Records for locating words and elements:
+ + + +

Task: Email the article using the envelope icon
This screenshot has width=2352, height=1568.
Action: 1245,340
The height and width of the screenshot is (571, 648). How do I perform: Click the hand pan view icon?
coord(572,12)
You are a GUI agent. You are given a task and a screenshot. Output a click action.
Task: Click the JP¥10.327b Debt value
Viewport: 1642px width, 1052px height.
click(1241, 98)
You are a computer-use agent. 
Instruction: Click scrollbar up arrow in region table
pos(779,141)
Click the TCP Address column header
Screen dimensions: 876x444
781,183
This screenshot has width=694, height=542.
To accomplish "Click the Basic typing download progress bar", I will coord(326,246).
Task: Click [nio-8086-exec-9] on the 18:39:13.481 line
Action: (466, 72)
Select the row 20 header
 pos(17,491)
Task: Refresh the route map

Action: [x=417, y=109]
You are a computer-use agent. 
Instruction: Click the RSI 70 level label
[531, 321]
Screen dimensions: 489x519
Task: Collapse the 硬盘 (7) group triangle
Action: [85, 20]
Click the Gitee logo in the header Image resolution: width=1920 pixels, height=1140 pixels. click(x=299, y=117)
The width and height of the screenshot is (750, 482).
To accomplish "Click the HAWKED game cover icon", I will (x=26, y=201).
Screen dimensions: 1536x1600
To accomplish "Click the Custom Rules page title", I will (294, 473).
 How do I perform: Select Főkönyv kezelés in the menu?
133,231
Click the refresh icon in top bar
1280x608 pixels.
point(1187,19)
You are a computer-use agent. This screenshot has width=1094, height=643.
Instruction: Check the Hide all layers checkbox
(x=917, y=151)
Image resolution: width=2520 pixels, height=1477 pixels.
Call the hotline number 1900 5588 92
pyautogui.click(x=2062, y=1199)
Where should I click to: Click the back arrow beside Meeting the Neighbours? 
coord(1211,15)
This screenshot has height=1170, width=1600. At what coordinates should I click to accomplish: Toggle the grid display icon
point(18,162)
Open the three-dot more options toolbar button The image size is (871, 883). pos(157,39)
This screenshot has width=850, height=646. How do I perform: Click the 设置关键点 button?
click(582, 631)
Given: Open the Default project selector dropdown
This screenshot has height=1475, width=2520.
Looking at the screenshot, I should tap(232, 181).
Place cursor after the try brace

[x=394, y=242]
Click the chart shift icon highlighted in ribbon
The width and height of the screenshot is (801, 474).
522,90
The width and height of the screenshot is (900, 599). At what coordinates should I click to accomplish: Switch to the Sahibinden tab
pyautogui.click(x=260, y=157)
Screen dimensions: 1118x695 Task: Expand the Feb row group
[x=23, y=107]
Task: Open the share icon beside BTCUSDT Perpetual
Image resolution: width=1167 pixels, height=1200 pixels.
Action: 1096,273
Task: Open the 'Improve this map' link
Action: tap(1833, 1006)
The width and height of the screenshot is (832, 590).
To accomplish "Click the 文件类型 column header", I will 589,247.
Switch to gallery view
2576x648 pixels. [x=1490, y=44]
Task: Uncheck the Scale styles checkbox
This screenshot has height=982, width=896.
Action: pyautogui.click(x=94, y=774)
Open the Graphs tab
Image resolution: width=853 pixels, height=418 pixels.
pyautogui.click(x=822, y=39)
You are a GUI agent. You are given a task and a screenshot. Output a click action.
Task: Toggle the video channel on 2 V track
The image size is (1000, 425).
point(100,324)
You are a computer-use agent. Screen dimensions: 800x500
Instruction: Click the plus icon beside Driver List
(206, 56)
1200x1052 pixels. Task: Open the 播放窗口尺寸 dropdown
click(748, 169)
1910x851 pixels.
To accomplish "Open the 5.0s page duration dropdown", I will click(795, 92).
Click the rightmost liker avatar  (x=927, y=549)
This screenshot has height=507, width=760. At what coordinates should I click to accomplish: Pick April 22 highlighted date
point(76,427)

+ + + +

Task instructions -
Give the material above as a JSON list of strings, with one string for each line and no entries for blank lines.

Output for this task -
[
  "Task: Email the article using the envelope icon",
  "This screenshot has width=2352, height=1568.",
  "Action: 1245,340",
  "The height and width of the screenshot is (571, 648). How do I perform: Click the hand pan view icon?",
  "coord(572,12)",
  "You are a GUI agent. You are given a task and a screenshot. Output a click action.",
  "Task: Click the JP¥10.327b Debt value",
  "Viewport: 1642px width, 1052px height.",
  "click(1241, 98)",
  "You are a computer-use agent. ",
  "Instruction: Click scrollbar up arrow in region table",
  "pos(779,141)",
  "Click the TCP Address column header",
  "Screen dimensions: 876x444",
  "781,183",
  "This screenshot has width=694, height=542.",
  "To accomplish \"Click the Basic typing download progress bar\", I will coord(326,246).",
  "Task: Click [nio-8086-exec-9] on the 18:39:13.481 line",
  "Action: (466, 72)",
  "Select the row 20 header",
  " pos(17,491)",
  "Task: Refresh the route map",
  "Action: [x=417, y=109]",
  "You are a computer-use agent. ",
  "Instruction: Click the RSI 70 level label",
  "[531, 321]",
  "Screen dimensions: 489x519",
  "Task: Collapse the 硬盘 (7) group triangle",
  "Action: [85, 20]",
  "Click the Gitee logo in the header Image resolution: width=1920 pixels, height=1140 pixels. click(x=299, y=117)",
  "The width and height of the screenshot is (750, 482).",
  "To accomplish \"Click the HAWKED game cover icon\", I will (x=26, y=201).",
  "Screen dimensions: 1536x1600",
  "To accomplish \"Click the Custom Rules page title\", I will (294, 473).",
  " How do I perform: Select Főkönyv kezelés in the menu?",
  "133,231",
  "Click the refresh icon in top bar",
  "1280x608 pixels.",
  "point(1187,19)",
  "You are a computer-use agent. This screenshot has width=1094, height=643.",
  "Instruction: Check the Hide all layers checkbox",
  "(x=917, y=151)",
  "Image resolution: width=2520 pixels, height=1477 pixels.",
  "Call the hotline number 1900 5588 92",
  "pyautogui.click(x=2062, y=1199)",
  "Where should I click to: Click the back arrow beside Meeting the Neighbours? ",
  "coord(1211,15)",
  "This screenshot has height=1170, width=1600. At what coordinates should I click to accomplish: Toggle the grid display icon",
  "point(18,162)",
  "Open the three-dot more options toolbar button The image size is (871, 883). pos(157,39)",
  "This screenshot has width=850, height=646. How do I perform: Click the 设置关键点 button?",
  "click(582, 631)",
  "Given: Open the Default project selector dropdown",
  "This screenshot has height=1475, width=2520.",
  "Looking at the screenshot, I should tap(232, 181).",
  "Place cursor after the try brace",
  "[x=394, y=242]",
  "Click the chart shift icon highlighted in ribbon",
  "The width and height of the screenshot is (801, 474).",
  "522,90",
  "The width and height of the screenshot is (900, 599). At what coordinates should I click to accomplish: Switch to the Sahibinden tab",
  "pyautogui.click(x=260, y=157)",
  "Screen dimensions: 1118x695 Task: Expand the Feb row group",
  "[x=23, y=107]",
  "Task: Open the share icon beside BTCUSDT Perpetual",
  "Image resolution: width=1167 pixels, height=1200 pixels.",
  "Action: 1096,273",
  "Task: Open the 'Improve this map' link",
  "Action: tap(1833, 1006)",
  "The width and height of the screenshot is (832, 590).",
  "To accomplish \"Click the 文件类型 column header\", I will 589,247.",
  "Switch to gallery view",
  "2576x648 pixels. [x=1490, y=44]",
  "Task: Uncheck the Scale styles checkbox",
  "This screenshot has height=982, width=896.",
  "Action: pyautogui.click(x=94, y=774)",
  "Open the Graphs tab",
  "Image resolution: width=853 pixels, height=418 pixels.",
  "pyautogui.click(x=822, y=39)",
  "You are a GUI agent. You are given a task and a screenshot. Output a click action.",
  "Task: Toggle the video channel on 2 V track",
  "The image size is (1000, 425).",
  "point(100,324)",
  "You are a computer-use agent. Screen dimensions: 800x500",
  "Instruction: Click the plus icon beside Driver List",
  "(206, 56)",
  "1200x1052 pixels. Task: Open the 播放窗口尺寸 dropdown",
  "click(748, 169)",
  "1910x851 pixels.",
  "To accomplish \"Open the 5.0s page duration dropdown\", I will click(795, 92).",
  "Click the rightmost liker avatar  (x=927, y=549)",
  "This screenshot has height=507, width=760. At what coordinates should I click to accomplish: Pick April 22 highlighted date",
  "point(76,427)"
]